Здесь уже другое. Не пусто, не одиноко, нет. Но и нет праздничной толпы, и это уже они, Воробьевы горы, почему-то родные, хотя с чего бы? Где я родился? Тайна. И вряд ли я разрешу ее, переселившись даже в другие миры, что, может статься, произойдет скоро, а может быть, и очень скоро. А вот где умереть — да, этот выбор в руках человеческих, в определенных пределах, разумеется. Другой вопрос, как воспользоваться этим правом выбора, да и стоит ли. И последнее дело — оболочка бренная. Тоже, конечно, не в нашей власти, мы-то уж далече будем, а, пожалуй, наиболее контролируемый процесс, удаленно, так сказать, как бы из прошлого. А раз так, то и решить бы, сделать все зависящее. Ан нет. Лень-матушка вперед нас родилась. Не до того вроде, куда б живое еще тело деть, а тут оболочки какие-то… Отговорки, отговорки.
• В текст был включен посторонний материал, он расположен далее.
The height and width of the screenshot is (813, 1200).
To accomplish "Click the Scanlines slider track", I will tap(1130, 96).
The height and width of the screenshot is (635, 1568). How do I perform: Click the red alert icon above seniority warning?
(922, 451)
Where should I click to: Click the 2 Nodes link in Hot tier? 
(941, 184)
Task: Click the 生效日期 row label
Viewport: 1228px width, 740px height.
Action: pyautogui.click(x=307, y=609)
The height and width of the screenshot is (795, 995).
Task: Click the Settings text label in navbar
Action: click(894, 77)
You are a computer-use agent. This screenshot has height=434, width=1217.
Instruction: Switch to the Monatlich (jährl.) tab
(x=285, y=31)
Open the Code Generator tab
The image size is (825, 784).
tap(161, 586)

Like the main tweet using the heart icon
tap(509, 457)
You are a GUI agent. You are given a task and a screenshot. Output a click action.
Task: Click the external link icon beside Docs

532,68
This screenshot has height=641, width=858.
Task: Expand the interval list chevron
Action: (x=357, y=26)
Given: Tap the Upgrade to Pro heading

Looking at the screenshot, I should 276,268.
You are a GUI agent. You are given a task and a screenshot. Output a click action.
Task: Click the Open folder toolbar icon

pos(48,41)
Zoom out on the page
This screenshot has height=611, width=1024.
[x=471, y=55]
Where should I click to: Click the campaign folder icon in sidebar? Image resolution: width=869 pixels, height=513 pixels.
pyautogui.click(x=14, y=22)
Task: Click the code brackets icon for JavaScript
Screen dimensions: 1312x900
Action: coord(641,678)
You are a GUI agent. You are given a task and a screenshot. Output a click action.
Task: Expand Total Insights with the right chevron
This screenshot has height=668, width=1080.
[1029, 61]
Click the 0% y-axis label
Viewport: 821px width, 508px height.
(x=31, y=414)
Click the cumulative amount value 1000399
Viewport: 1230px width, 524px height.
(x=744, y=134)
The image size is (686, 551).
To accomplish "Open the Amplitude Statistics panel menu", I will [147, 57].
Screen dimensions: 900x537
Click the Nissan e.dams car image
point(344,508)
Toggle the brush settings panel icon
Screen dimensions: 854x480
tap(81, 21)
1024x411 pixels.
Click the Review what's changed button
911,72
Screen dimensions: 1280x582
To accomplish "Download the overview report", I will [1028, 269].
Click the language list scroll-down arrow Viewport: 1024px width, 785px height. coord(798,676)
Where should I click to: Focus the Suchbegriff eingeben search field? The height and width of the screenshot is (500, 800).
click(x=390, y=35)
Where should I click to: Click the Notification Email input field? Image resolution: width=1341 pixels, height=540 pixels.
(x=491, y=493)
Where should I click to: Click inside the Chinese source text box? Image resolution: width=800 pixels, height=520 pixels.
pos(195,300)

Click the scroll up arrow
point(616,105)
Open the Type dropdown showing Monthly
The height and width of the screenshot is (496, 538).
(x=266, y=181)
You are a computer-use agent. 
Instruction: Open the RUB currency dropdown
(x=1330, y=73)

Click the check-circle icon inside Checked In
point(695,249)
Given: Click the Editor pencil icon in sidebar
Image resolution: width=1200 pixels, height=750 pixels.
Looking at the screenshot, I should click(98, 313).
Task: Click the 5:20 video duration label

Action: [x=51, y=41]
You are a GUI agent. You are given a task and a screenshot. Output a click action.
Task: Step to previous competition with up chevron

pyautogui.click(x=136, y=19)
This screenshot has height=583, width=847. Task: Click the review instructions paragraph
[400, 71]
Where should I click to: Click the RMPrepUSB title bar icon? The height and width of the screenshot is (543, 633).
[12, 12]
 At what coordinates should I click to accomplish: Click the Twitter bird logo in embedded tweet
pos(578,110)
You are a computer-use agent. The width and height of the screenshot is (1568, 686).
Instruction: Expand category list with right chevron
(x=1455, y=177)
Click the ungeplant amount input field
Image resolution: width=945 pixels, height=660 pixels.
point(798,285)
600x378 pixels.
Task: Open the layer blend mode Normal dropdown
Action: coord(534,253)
В таком вот, не то чтобы мрачном, скорее элегическом настроении поднимется наш герой по асфальтовой тропке к странному раздвоенному монументу. Этот, между прочим, обелиск воздвигнут на том самом месте (будто бы), где Герцен и Огарев дали друг другу клятву. Что за клятва? Бог весть. Важно ли? Была да сплыла, вместе с клятводавателями, клятву похоронили, поставили в память странную раздвоенную плиту или, если угодно, две плиты, изваяния, разделенные волнообразной трещиной, плиты, рискнем предположить, символизируют тех двух друзей, давших клятву здесь, на Воробьевых горах. Впрочем, ни строчки об этом на плите нет, есть мат, граффити, а про друзей — нет, да и граффити так себе, слабовато, в какую-нибудь Португалию бы их, скажем, на стажировку к местным тинейджерам, а может, просто на краски хорошие денег не хватило у анонимных авторов. Ну а кто хоть строчку из Герцена помнит, не говоря уж об Огареве? Никто. А клятве вот памятник поставили. А мне вот клясться уже поздно, клятва в будущее проецируется, а у меня уже нет будущего. Я устал от будущего. Хочу сюда. Хочу здесь лежать. Вот так лежать.